= WORK TO BE COMPLETED =
Which lines run from the line with "1507x812 pixels." through the line with "This screenshot has width=1568, height=784." in the entries below? Print them exactly, both ends included, and nothing more.

= TASK DATA =
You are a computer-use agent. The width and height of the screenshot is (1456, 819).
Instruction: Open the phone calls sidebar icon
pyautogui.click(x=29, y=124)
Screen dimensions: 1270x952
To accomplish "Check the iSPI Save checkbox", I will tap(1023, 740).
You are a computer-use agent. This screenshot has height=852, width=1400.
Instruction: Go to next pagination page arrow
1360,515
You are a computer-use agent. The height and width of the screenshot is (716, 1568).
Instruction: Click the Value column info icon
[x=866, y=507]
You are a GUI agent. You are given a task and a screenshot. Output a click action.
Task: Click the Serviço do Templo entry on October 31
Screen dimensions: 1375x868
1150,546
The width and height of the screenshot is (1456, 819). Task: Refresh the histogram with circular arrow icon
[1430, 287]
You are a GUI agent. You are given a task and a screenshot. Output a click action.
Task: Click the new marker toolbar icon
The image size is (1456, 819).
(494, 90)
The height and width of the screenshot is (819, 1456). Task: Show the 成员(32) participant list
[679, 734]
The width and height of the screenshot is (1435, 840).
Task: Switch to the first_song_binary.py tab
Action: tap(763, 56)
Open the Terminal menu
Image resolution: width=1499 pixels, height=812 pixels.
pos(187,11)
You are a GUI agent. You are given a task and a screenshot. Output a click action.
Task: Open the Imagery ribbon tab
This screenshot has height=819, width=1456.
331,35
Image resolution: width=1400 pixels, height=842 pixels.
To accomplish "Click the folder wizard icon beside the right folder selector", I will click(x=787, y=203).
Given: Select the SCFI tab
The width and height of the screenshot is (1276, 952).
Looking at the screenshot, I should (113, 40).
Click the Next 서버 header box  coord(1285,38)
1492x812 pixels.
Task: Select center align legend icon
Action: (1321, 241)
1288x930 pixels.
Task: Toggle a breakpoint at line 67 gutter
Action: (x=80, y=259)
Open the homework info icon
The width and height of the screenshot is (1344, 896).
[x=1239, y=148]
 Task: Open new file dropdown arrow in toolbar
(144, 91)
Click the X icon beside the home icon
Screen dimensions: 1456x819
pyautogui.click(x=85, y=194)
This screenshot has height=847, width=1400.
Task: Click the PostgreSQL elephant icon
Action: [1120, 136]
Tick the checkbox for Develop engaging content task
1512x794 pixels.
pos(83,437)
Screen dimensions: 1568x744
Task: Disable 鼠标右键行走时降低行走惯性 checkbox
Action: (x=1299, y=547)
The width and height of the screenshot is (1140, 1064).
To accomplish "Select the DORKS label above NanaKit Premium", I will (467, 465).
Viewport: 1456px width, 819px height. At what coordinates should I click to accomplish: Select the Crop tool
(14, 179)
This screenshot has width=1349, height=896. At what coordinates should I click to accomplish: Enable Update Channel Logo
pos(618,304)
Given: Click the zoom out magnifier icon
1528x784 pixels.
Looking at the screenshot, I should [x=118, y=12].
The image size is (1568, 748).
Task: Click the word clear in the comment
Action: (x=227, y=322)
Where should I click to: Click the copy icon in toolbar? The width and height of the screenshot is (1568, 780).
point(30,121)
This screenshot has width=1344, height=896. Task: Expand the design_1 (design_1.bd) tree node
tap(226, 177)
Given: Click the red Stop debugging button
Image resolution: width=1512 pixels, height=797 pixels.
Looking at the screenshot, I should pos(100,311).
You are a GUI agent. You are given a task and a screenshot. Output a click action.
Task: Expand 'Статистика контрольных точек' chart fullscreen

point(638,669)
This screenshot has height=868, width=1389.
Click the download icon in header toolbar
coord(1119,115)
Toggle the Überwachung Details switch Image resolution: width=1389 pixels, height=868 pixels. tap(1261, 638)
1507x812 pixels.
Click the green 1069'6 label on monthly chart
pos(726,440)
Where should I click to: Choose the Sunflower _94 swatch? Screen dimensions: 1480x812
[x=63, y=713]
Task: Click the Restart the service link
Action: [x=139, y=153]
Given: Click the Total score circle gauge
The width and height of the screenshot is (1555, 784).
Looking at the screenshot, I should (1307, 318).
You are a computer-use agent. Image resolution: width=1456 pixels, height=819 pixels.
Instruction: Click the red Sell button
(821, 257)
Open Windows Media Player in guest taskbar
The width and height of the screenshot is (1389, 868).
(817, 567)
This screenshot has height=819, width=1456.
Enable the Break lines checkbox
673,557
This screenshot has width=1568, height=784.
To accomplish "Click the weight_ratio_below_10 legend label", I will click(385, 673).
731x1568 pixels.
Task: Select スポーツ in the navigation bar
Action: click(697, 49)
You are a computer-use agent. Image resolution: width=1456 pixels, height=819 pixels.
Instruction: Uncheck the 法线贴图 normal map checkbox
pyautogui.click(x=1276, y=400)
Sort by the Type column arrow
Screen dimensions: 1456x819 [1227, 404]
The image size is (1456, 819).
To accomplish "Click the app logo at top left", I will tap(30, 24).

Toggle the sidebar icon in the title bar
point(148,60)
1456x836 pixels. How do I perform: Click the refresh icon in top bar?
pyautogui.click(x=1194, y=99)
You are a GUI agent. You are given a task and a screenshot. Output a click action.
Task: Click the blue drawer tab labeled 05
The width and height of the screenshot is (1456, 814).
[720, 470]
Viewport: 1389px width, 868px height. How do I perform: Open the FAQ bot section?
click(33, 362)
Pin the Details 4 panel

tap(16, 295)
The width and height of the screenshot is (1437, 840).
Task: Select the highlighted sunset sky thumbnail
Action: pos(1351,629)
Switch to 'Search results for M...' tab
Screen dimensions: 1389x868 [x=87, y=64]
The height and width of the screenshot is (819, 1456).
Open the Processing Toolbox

= EXERCISE RESULT =
1507x812 pixels.
Click the green 1069'6 label on monthly chart
pos(726,440)
Where should I click to: Choose the Sunflower _94 swatch? Screen dimensions: 1480x812
[x=63, y=713]
Task: Click the Restart the service link
Action: [x=139, y=153]
Given: Click the Total score circle gauge
The width and height of the screenshot is (1555, 784).
Looking at the screenshot, I should (1307, 318).
You are a computer-use agent. Image resolution: width=1456 pixels, height=819 pixels.
Instruction: Click the red Sell button
(821, 257)
Open Windows Media Player in guest taskbar
The width and height of the screenshot is (1389, 868).
(817, 567)
This screenshot has height=819, width=1456.
Enable the Break lines checkbox
673,557
This screenshot has width=1568, height=784.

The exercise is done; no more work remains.